Jakub BŁASZCZYKOWSKI (3,0) – Nasz nowy-stary kapitan nie pokazał dzisiaj niczego wielkiego. Być może podobnie jak w przypadku Piszczka, brakowało mu świeżości, ale żeby nie potrafić zagrać kilku dobrych piłek, albo szarpnąć raz czy drugi? Zabrakło także zmobilizowania kolegów, krzyknięcia na nich i zagonienia do pracy. Piłkarz tego formatu musi dawać drużynie więcej, a już na pewno w starciu z tak przeciętnym rywalem. Koniec i kropka.
Maciej RYBUS (3,0) – Jeden z aktywniejszych zawodników w naszej reprezentacji. Pojawiał się to na lewej, to na prawej stronie. Starał się, szarpał, kilka razy groźnie dośrodkował, ale w ogólnym marazmie jaki ogarnął nasz zespół, nie mógł za wiele zrobić. Widać jednak, że Rybus jest dobrze przygotowany i w eliminacjach do mundialu powinien być graczem pierwszego wyboru.
Artur SOBIECH (1,5) – Jego obecność w pierwszym składzie była niespodzianką ponieważ wszyscy spodziewali się, że u boku Roberta Lewandowskiego zagra Arkadiusz Piech. Sobiech był kompletnie niewidoczny, nie wniósł niczego ciekawego do gry naszej drużyny i widać było jak na dłoni, że pomiędzy nim, a „Lewy” nie ma żadnej chemii.
Robert LEWANDOWSKI (3,0) – Kiedy już dostał piłkę, to od razu próbował uruchomić swoich partnerów. Bardzo często się cofał, bo sam dobrych podań dostawał niewiele. „Lewy” musiał więc brać sprawy w swoje ręce, ale z kim on miał dzisiaj grać? Napastnik, nawet ten najlepszy żyje z tego, co wypracują mu koledzy. Z pustego i Lewandowski nie naleje.
Rezerwowi:
Adrian MIERZEJEWSKI (2,5) – Wniósł nieco ożywienia w nasze szeregi, ale powiedzmy sobie szczerze, na tle kompletnie bezproduktywnego Sobiech, nawet Przemysław Tytoń dałby nam kilka nowych opcji w grze ofensywnej. Mierzejewski na kolana co prawda nie rzucił, ale jakiś malutki plusik można zapisać przy jego nazwisku.

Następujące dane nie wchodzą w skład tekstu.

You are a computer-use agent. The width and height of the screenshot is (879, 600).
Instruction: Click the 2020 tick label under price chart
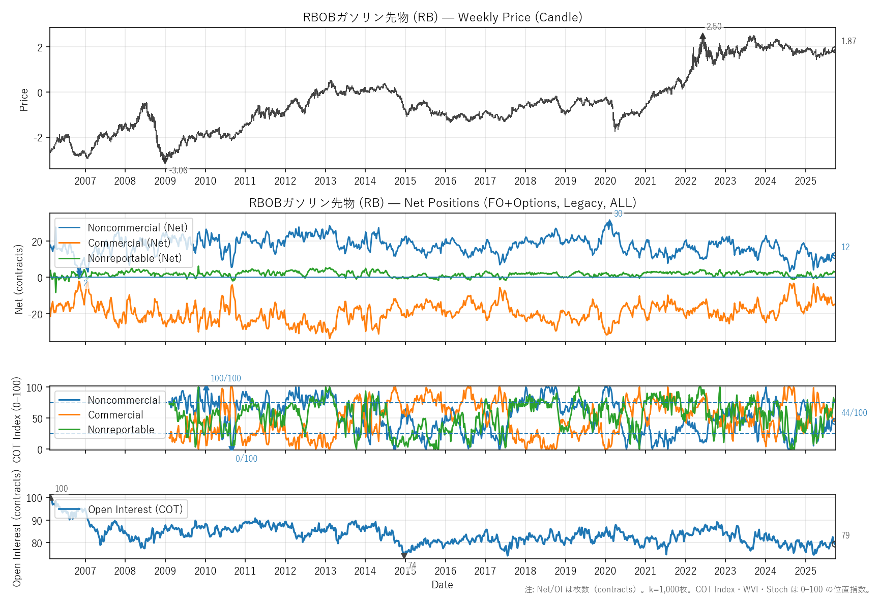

Kamil GROSICKI (2,0) – Jego wejście miało dać reprezentacji powiew świeżości, ale jakoś nieszczególnie mogliśmy to zaobserwować. Kilka razy ruszył ofensywnie, ale przeważnie tracił piłkę i niczego konstruktywnego nie udało się z tego zbudować.
Janusz GOL (bez oceny) – Pojawił się na boisku, odhaczył kolejny mecz w narodowych barwach i to by było właściwie na tyle. Może, gdyby otrzymał szansę w nieco większym wymiarze czasowy, to mógłby pokazać się z lepszej strony.
Arkadiusz PIECH (bez oceny) – Snajper Ruchu wszedł na boisko w samej końcówce, ale mimo tego zdołał wypracować sobie dwie okazje i oddał dwa celne strzały na bramkę Sergeia Pareiki. Szkoda, że nie dostał więcej czasu.